We discussed that the Science of Security discipline is data intensive and as such it could benefit from what is known as Semantic eScience infrastructure. Semantic eScience infrastructure provides data integration, fusion, and mining; workflow development, orchestration, and execution; capture of provenance, lineage, and data quality; validation, verification, and trust of data authenticity; and fitness for purpose. A Semantic eScience of Security infrastructure would work seamlessly with the Cyber Security Measurement and Management Architecture and could federate all the silos of structured cyber security information into an organized, cohesive body of knowledge.
The Semantic eScience of Security technology stack choices were dictated by what was needed to support the 7 core themes of the science of security discipline while enabling us to develop an organized, cohesive body of knowledge.

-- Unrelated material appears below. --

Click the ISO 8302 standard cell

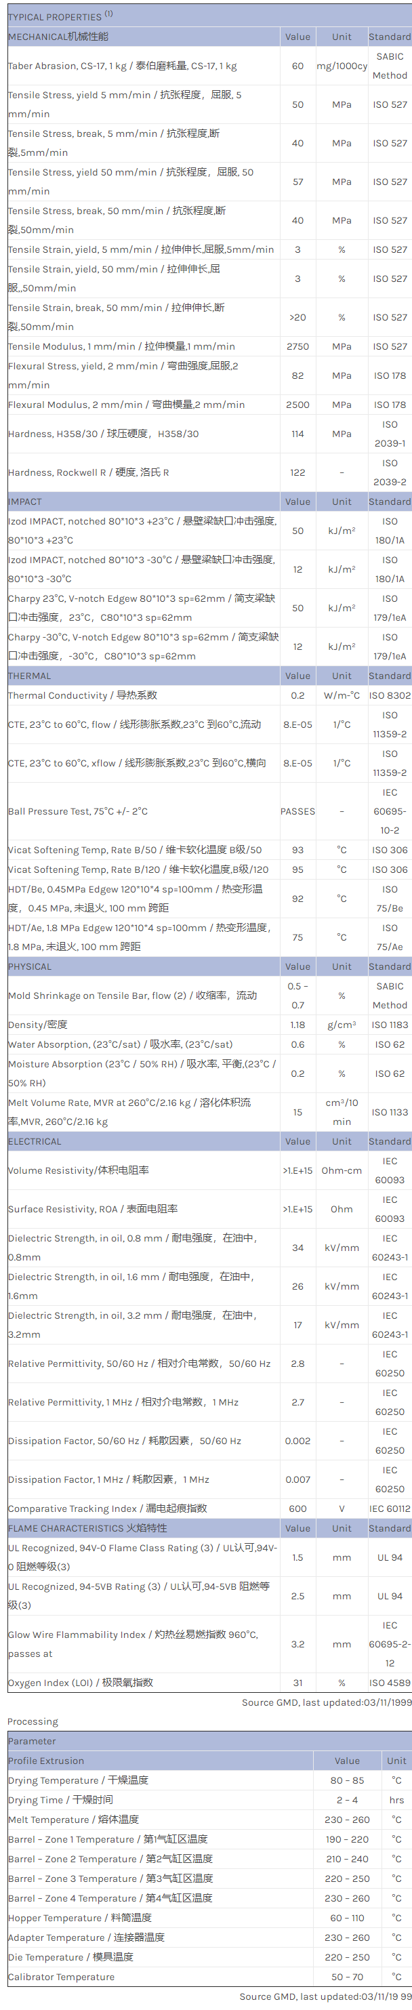pyautogui.click(x=389, y=695)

The goal was to prove that the Semantic eScience could be customized to support the 7 core themes of the Science of Security discipline within the operational cyber ecosystem. Here is how each of the core themes are supported within the Semantic eScience of Security solution.
Common Language - This theme is about expressing security in a precise and consistent way. By integrating the enumerations, languages and formats, and knowledge repositories from the Cybersecurity Measurement and Management Architecture the solution supports the common languages developed through government, industry, and academia collaboration designed to express security in a precise and consistent way. Additionally, the information coming from the various heterogeneous data sets (STIX, MAEC, CVE, etc) is processed into evidence based statements with clear semantics in the industry standard RDF format.

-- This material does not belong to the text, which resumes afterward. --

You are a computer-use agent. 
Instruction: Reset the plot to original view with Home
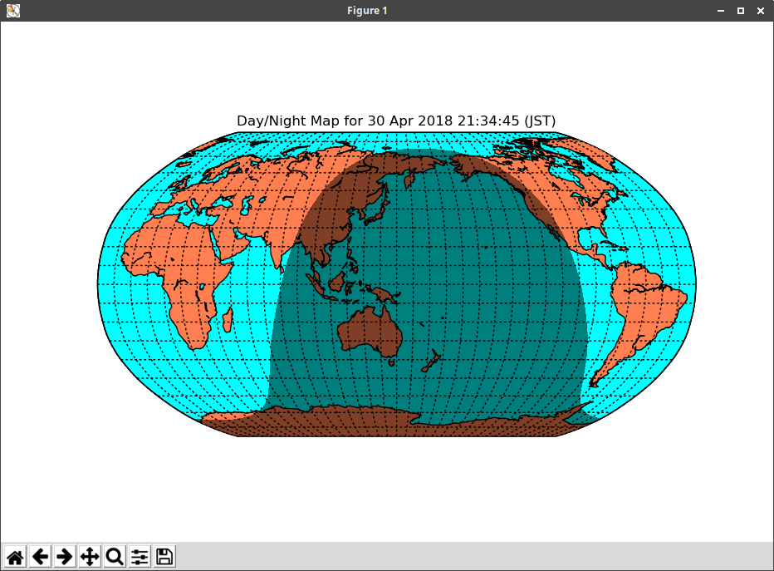pos(15,557)
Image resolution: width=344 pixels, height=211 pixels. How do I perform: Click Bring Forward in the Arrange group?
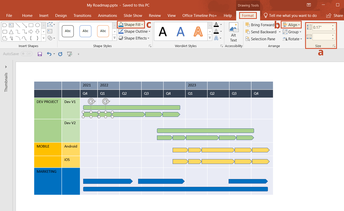pos(260,25)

Core Principles - This theme is focused on foundational principles and fundamental definitions of concepts. The solution supports this theme by leveraging the principles and definitions of concepts contained within the Cybersecurity Measurement and Management Architecture. Additionally, the solution can collect actual instances of data that aligns to those principles and concepts allowing for evidence based knowledge to be produced. The Cybersecurity Measurement and Management Architecture includes guidance on practical application.
Attack Analysis - This theme is focused on analyzing cyber attacks and understanding both the threat actor's actions as well as the actions taken by the defenders. This theme also includes sharing the results of attack analysis in the form of cyber threat intelligence. This theme is supported by being able to collect data in all the formats from across the Cybersecurity Measurement and Management Architecture including STIX with all extensions, CybOX, MAEC, CAPEC, CWE, CVE, and the rest. The solution is able to take the information and product evidence based statements with clear semantics and full provenance information. Each evidence based statement represents an analytic pivot that the solution can automatically assemble and fuse together. The solution provides a number of visualization methods for discovering and looking at data including directed graph, timeline/temporal analysis, and geographic analysis.

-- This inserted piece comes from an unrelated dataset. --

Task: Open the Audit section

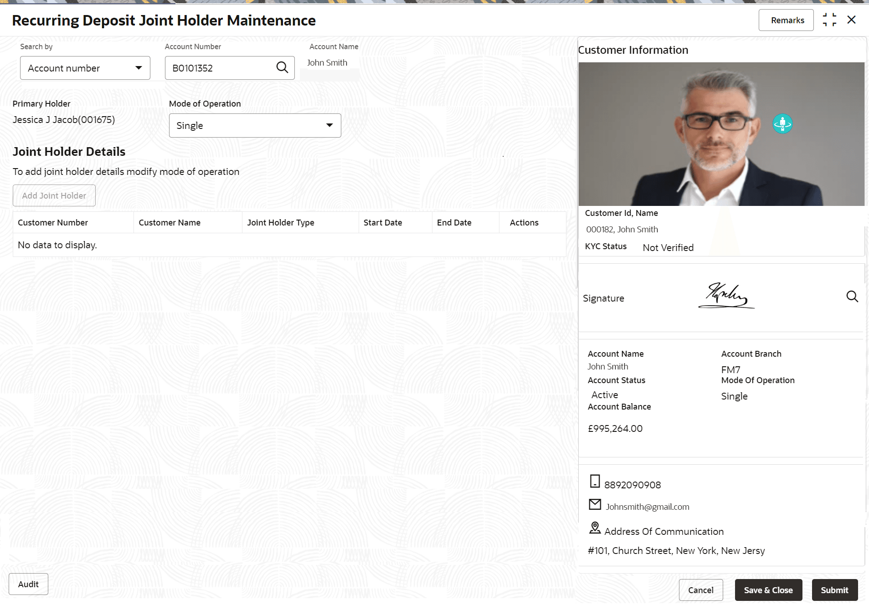Action: tap(28, 584)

The solution also includes the MITRE developed vocabulary for characterizing effects on the cyber threat actor []. The vocabulary allows for stating claims or hypotheses about the effects of cyber mission assurance decisions on threat actor behavior. Cyber mission assurance decisions include choices of cyber defender actions, architectural decisions, and selections and uses of technologies to improve cyber security, resiliency, and defensibility (i.e., the ability to address ongoing threat actor activities). The vocabulary enables claims and hypotheses to be stated clearly, comparably across different assumed or real-world environments, and in a way that suggests evidence that might be sought but is independent of how the claims or hypotheses might be evaluated. The vocabulary can be used with multiple modeling and analysis techniques, including Red Team analysis, game-theoretic modeling, attack tree and attack graph modeling, and analysis based on the cyber-attack lifecycle (also referred to as cyber kill chain analysis or cyber campaign analysis).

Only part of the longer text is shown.